Roy Stewart (15 May 1925 – 27 October 2008) was a Jamaican-born British actor. He began his career as a stuntman and went on to work in film and television.

In 1954 he founded Roy Stewart's Gym in Powis Square, North Kensington, and ran the Caribbean club and restaurant The Globe, in Talbot Road until his death. Stewart played Quarrel Junior in the James Bond film Live and Let Die (1973). Other film appearances include Carry On Up the Jungle (1970), Leo the Last (1970), Games That Lovers Play (1971), Twins of Evil (1971), Lady Caroline Lamb (1972), Stand Up, Virgin Soldiers (1977) and Arabian Adventure (1979). He was also active on television, with credits including: Out of the Unknown, Adam Adamant Lives!, Doctor Who (in the serials The Tomb of the Cybermen and Terror of the Autons), Doomwatch, Up Pompeii!, The Troubleshooters, Space: 1999 and I, Claudius.

==Early life==
One of seven brothers, Roy Stewart was born in Jamaica, and came to Britain in 1948 with aspirations of being a doctor.

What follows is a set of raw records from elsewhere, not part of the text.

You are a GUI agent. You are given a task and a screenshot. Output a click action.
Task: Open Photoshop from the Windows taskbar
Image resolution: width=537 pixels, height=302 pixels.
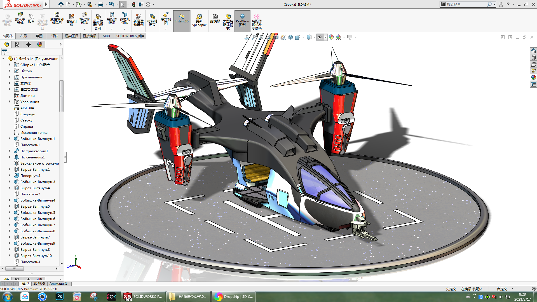(x=60, y=296)
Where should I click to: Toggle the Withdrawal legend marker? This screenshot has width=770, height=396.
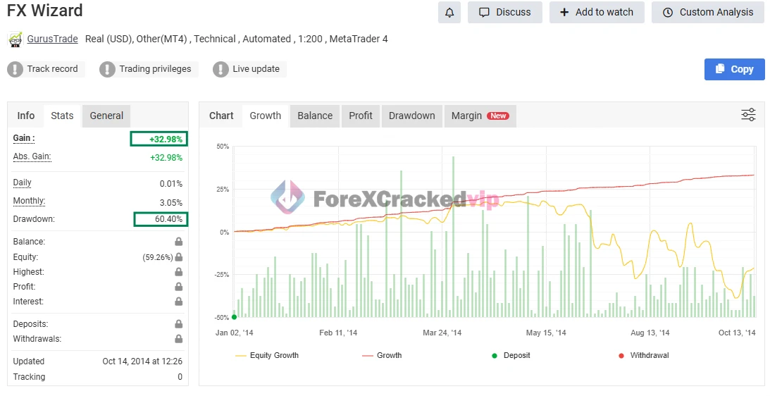642,356
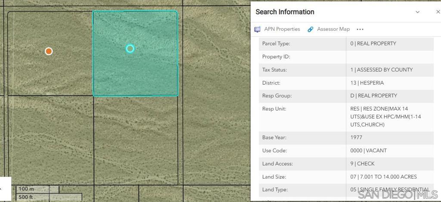This screenshot has width=441, height=202.
Task: Click the Tax Status ASSESSED BY COUNTY cell
Action: coord(381,70)
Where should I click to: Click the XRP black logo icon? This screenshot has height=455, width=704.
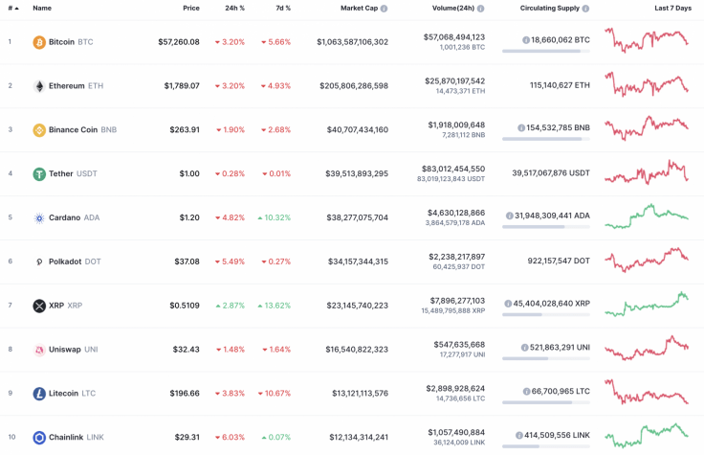[39, 306]
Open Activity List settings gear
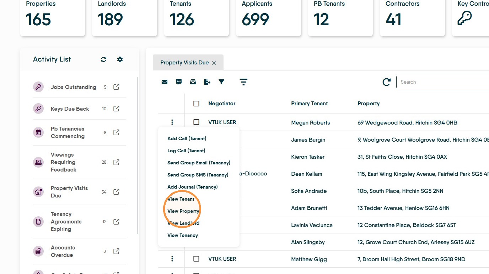Screen dimensions: 489x274 [x=120, y=59]
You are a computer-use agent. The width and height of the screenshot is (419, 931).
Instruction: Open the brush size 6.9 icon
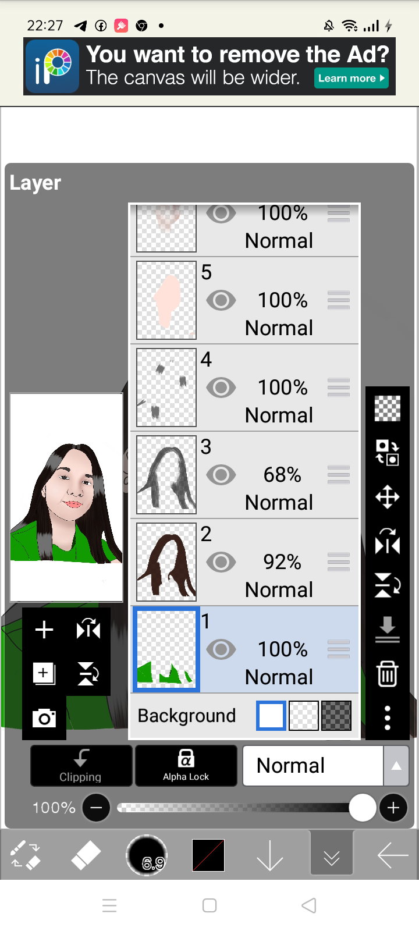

But either theatre or a television commercial changed that.

==Film and television career==
In a role, possibly his earliest, Stewart appeared in a television advert for Fry's Turkish Delight, playing a snake charmer. Later, he was an extra in films and did stunt work. He would become one of the top black actors and stuntmen in Britain.

===Film===
Possibly his earliest role was an uncredited one, playing a slave in the 1959 film, The Mummy. In 1973, he played the part of Quarrel Junior in the James Bond film Live and Let Die starring Roger Moore. Having not returned for many years to Jamaica where the film was being shot, Stewart suffered in the heat and couldn't believe the changes that had taken place over the years.

One of his last roles in film was as Pomeroy in Dangerous Davies: The Last Detective, a 1981 made-for-television movie.

===Television===
He appeared in Doctor Who twice. He played Toberman in The Tomb of the Cybermen and Tony in Terror of the Autons.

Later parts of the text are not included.